### Given records
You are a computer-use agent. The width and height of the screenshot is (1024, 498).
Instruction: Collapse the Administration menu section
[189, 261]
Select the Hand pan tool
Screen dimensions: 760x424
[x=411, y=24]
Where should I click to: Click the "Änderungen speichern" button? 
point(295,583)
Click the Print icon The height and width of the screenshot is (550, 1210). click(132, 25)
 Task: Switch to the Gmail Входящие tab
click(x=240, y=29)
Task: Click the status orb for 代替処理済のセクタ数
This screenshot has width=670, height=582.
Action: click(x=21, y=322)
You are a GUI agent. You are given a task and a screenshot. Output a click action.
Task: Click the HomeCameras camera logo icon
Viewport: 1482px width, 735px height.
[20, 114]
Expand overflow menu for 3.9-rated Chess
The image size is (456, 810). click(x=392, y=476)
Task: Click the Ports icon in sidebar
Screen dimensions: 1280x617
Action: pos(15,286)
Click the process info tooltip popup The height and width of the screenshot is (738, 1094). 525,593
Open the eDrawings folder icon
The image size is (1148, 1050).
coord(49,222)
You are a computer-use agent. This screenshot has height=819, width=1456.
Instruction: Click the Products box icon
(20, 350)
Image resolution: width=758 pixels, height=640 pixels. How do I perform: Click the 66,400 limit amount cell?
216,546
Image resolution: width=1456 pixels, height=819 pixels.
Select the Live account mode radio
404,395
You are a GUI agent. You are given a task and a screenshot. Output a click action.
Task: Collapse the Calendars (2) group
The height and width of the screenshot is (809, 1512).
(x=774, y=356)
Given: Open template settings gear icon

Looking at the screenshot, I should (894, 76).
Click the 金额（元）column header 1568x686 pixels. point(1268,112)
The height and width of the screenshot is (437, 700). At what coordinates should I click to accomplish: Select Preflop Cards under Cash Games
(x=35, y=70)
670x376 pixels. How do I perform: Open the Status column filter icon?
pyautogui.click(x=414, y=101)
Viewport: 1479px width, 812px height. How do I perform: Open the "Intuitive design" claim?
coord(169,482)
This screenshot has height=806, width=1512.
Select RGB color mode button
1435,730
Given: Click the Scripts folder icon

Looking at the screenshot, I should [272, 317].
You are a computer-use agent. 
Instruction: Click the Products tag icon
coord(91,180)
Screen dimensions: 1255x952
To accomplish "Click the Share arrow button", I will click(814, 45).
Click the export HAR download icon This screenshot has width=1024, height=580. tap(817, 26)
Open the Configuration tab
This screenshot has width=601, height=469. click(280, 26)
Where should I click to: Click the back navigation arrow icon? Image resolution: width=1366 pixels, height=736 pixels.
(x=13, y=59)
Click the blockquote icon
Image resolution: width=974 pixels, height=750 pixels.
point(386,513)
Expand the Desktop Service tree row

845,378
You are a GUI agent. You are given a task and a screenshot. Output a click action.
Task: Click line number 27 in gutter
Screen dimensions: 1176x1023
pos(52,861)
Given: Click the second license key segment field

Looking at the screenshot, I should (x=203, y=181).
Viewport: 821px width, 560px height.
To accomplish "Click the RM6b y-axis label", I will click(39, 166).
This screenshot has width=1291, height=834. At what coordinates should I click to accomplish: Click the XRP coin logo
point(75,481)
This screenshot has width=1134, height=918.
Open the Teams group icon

### Exercise goal
Reproduce every one of the rows above without changing anything.

### Result
You are a computer-use agent. The width and height of the screenshot is (1024, 498).
Instruction: Collapse the Administration menu section
[189, 261]
Select the Hand pan tool
Screen dimensions: 760x424
[x=411, y=24]
Where should I click to: Click the "Änderungen speichern" button? 
point(295,583)
Click the Print icon The height and width of the screenshot is (550, 1210). click(132, 25)
 Task: Switch to the Gmail Входящие tab
click(x=240, y=29)
Task: Click the status orb for 代替処理済のセクタ数
This screenshot has width=670, height=582.
Action: click(x=21, y=322)
You are a GUI agent. You are given a task and a screenshot. Output a click action.
Task: Click the HomeCameras camera logo icon
Viewport: 1482px width, 735px height.
[20, 114]
Expand overflow menu for 3.9-rated Chess
The image size is (456, 810). click(x=392, y=476)
Task: Click the Ports icon in sidebar
Screen dimensions: 1280x617
Action: pos(15,286)
Click the process info tooltip popup The height and width of the screenshot is (738, 1094). 525,593
Open the eDrawings folder icon
The image size is (1148, 1050).
coord(49,222)
You are a computer-use agent. This screenshot has height=819, width=1456.
Instruction: Click the Products box icon
(20, 350)
Image resolution: width=758 pixels, height=640 pixels. How do I perform: Click the 66,400 limit amount cell?
216,546
Image resolution: width=1456 pixels, height=819 pixels.
Select the Live account mode radio
404,395
You are a GUI agent. You are given a task and a screenshot. Output a click action.
Task: Collapse the Calendars (2) group
The height and width of the screenshot is (809, 1512).
(x=774, y=356)
Given: Open template settings gear icon

Looking at the screenshot, I should (894, 76).
Click the 金额（元）column header 1568x686 pixels. point(1268,112)
The height and width of the screenshot is (437, 700). At what coordinates should I click to accomplish: Select Preflop Cards under Cash Games
(x=35, y=70)
670x376 pixels. How do I perform: Open the Status column filter icon?
pyautogui.click(x=414, y=101)
Viewport: 1479px width, 812px height. How do I perform: Open the "Intuitive design" claim?
coord(169,482)
This screenshot has height=806, width=1512.
Select RGB color mode button
1435,730
Given: Click the Scripts folder icon

Looking at the screenshot, I should [272, 317].
You are a computer-use agent. 
Instruction: Click the Products tag icon
coord(91,180)
Screen dimensions: 1255x952
To accomplish "Click the Share arrow button", I will click(814, 45).
Click the export HAR download icon This screenshot has width=1024, height=580. tap(817, 26)
Open the Configuration tab
This screenshot has width=601, height=469. click(280, 26)
Where should I click to: Click the back navigation arrow icon? Image resolution: width=1366 pixels, height=736 pixels.
(x=13, y=59)
Click the blockquote icon
Image resolution: width=974 pixels, height=750 pixels.
point(386,513)
Expand the Desktop Service tree row

845,378
You are a GUI agent. You are given a task and a screenshot. Output a click action.
Task: Click line number 27 in gutter
Screen dimensions: 1176x1023
pos(52,861)
Given: Click the second license key segment field

Looking at the screenshot, I should (x=203, y=181).
Viewport: 821px width, 560px height.
To accomplish "Click the RM6b y-axis label", I will click(39, 166).
This screenshot has width=1291, height=834. At what coordinates should I click to accomplish: Click the XRP coin logo
point(75,481)
This screenshot has width=1134, height=918.
Open the Teams group icon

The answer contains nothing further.